• _WORK TASK_
Omit the pictures and reproduce the rest of the listing exactly.

|---|

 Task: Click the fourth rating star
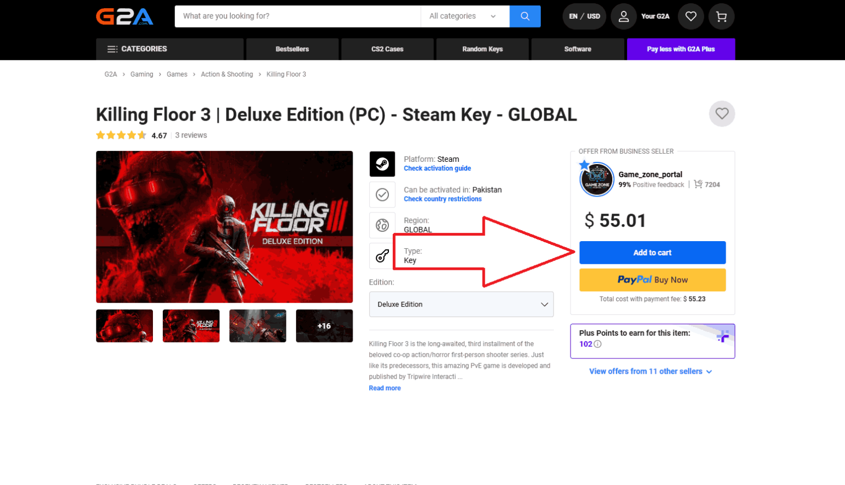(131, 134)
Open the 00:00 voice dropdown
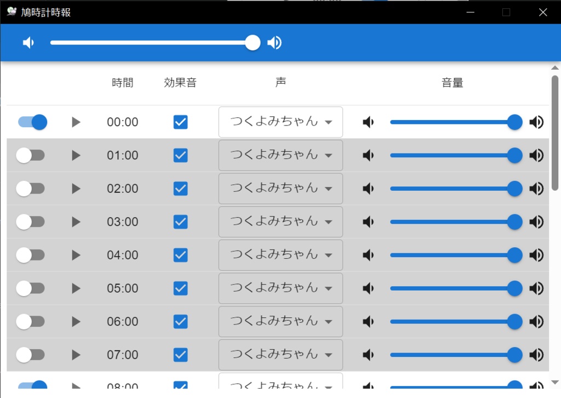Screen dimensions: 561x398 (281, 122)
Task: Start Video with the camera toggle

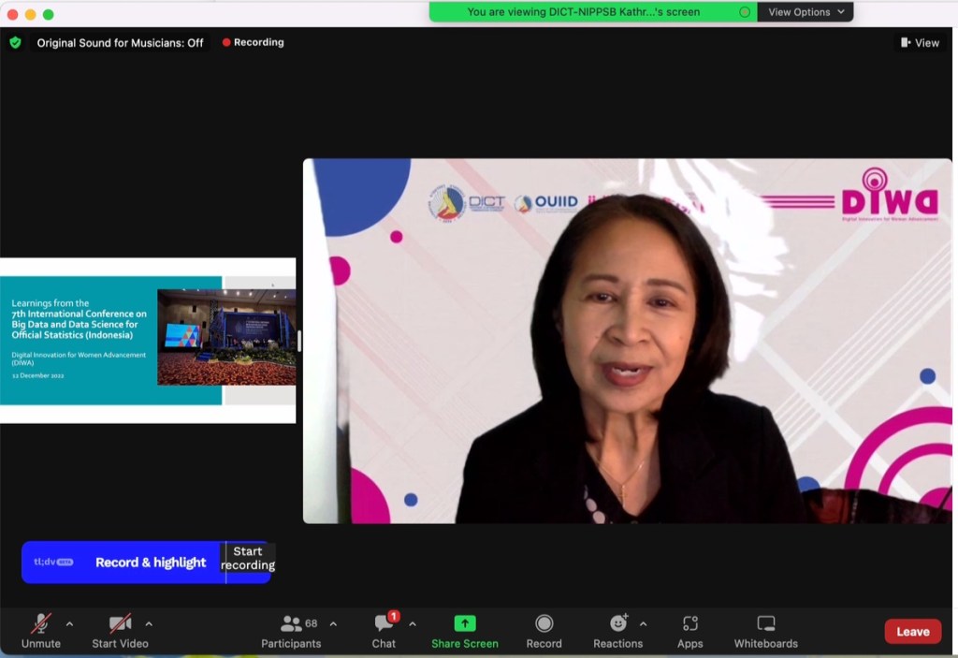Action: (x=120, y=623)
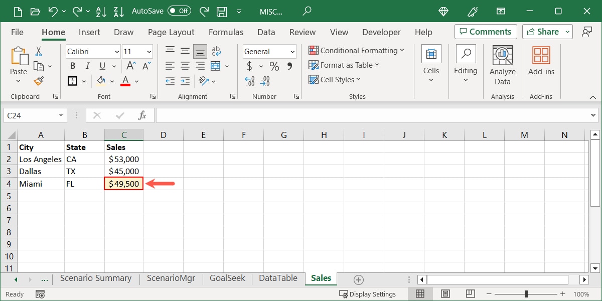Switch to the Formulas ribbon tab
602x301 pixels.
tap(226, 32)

|---|

• _ANSWER SECTION_
 Task: Click the fourth rating star
(131, 134)
Open the 00:00 voice dropdown
Screen dimensions: 561x398 (281, 122)
Task: Start Video with the camera toggle

Action: (x=120, y=623)
Switch to the Formulas ribbon tab
602x301 pixels.
tap(226, 32)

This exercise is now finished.